Ahora el oeste dictaba las reglas y volvieron los cambios violentos de alcaldes que cobraron incontables vidas. Los revoltosos eran delatados por sus propios compañeros, no eran traidores porque desde un inicio le juraron lealtad a sus aliados del oeste. Al parecer las revueltas solo existían porque las ciudades lo permitían. El alcalde del Cenit hizo lo esperable ser el mejor socio de la ciudad del oeste e hizo todo lo que hizo antes con la otra capital. Ya las cosas habían cambiado y a la vista de los habitantes cualquier trato con el oeste era ser un entreguista. Ellos acabaron de despertar, si el oeste ahora era el nuevo mal en la Tierra sus alcaldes no podían ser comparados ni con el más decente de los animales. Sus enemigos crecían: regresaron habitantes exiliados al pueblo más inmigrantes de los poblados aledaños. De este modo estalló una fuerte revuelta en contra del desdichado gobernante, él hizo todo lo posible para calmarla. Sin embargo, no podía usar sus viejos métodos: había poco dinero para sobornar, ya los cargos en la alcaldía estaban ocupados y no podía pedir ayuda al oeste para demostrar ser un líder recto que merecía estar para siempre en el poder. Solo le quedó el método más simple: sacó a la policía a la calle a matar a los revoltosos. En los primeros días se acabaron las balas, luego siguieron las armas blancas y se agotaron los utensilios de cocina, así pasaron a usar objetos contundentes. La situación sólo era sostenible en la mente del alcalde y su séquito.

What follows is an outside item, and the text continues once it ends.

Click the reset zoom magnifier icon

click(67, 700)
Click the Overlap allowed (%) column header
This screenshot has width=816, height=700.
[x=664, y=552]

El jefe de policía angustiado una tarde organizó a sus agentes para hacer “la noche de palos”. Desde el atardecer hasta el amanecer apalearon hasta la muerte al Alcalde junto a sus familiares, amigos, socios y miembros de la Alcaldía. Cuando el sol salió por la radio el comisario anunció la eliminación del alcalde por ser un “revoltoso” y él administraría la alcaldía mientras tanto. A las pocas horas la ciudad del oeste lo reconoció como el alcalde legítimo. La gran mayoría del pueblo celebró la muerte “del perro del oeste”, otros la lamentaron y una gran mayoría nunca creyó que el exalcalde todo ese tiempo había sido un “revoltoso”.